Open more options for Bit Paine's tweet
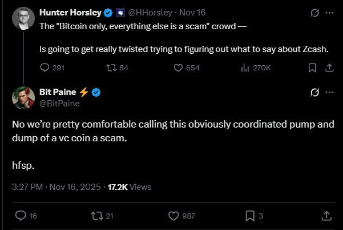Viewport: 343px width, 230px height. pyautogui.click(x=329, y=93)

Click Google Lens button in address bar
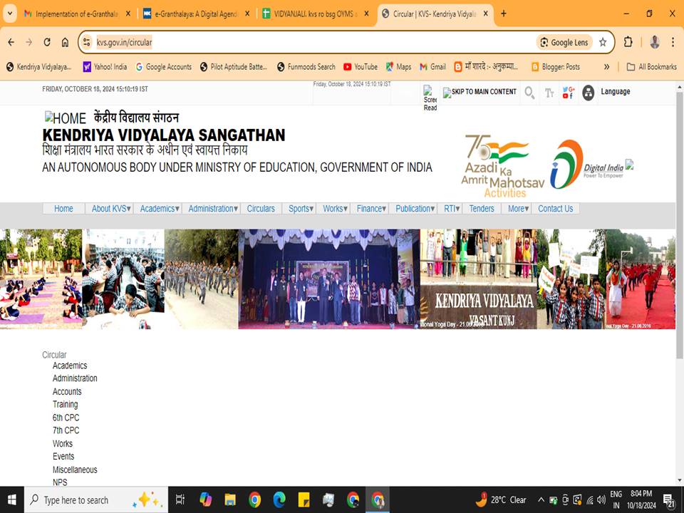(x=564, y=42)
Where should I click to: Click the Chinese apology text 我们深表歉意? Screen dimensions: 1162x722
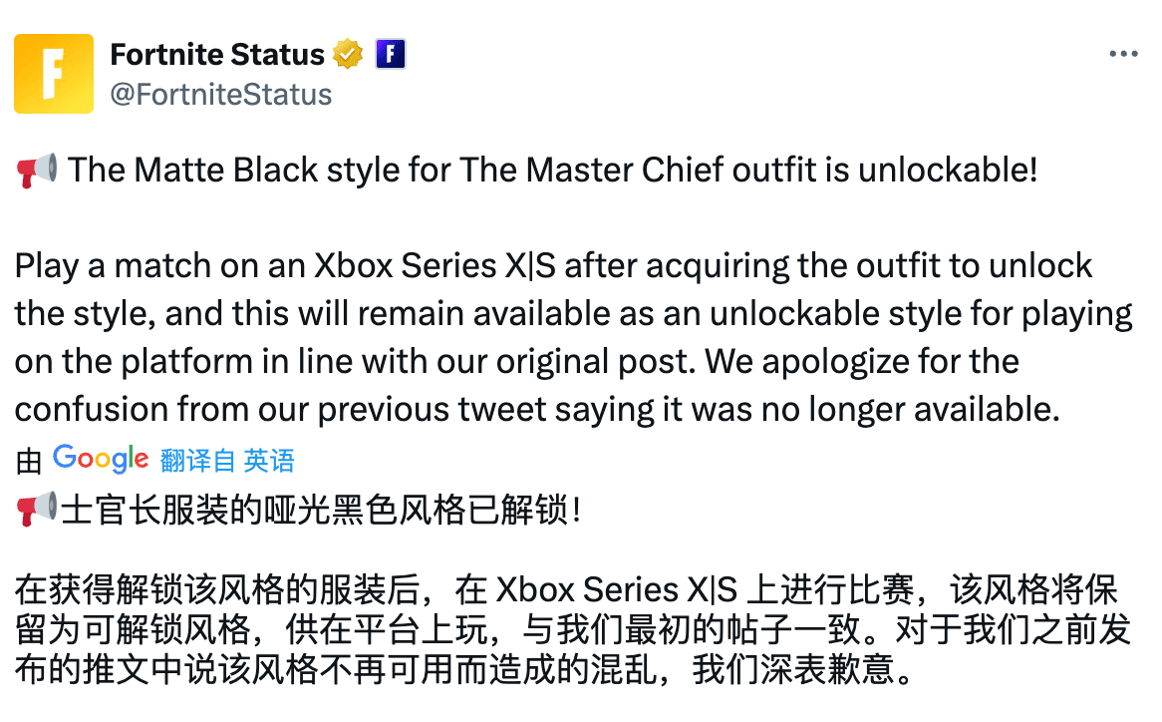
══════════
**WHAT THIS TASK INVOLVES**. Render the records above as a Markdown table with the columns "Row" and "Line," one row per nonblank line, numbered in order. Leave out the pictures.

**SOLUTION**.
| Row | Line |
|---|---|
| 1 | Open more options for Bit Paine's tweet |
| 2 | Viewport: 343px width, 230px height. pyautogui.click(x=329, y=93) |
| 3 | Click Google Lens button in address bar |
| 4 | (x=564, y=42) |
| 5 | Where should I click to: Click the Chinese apology text 我们深表歉意? Screen dimensions: 1162x722 |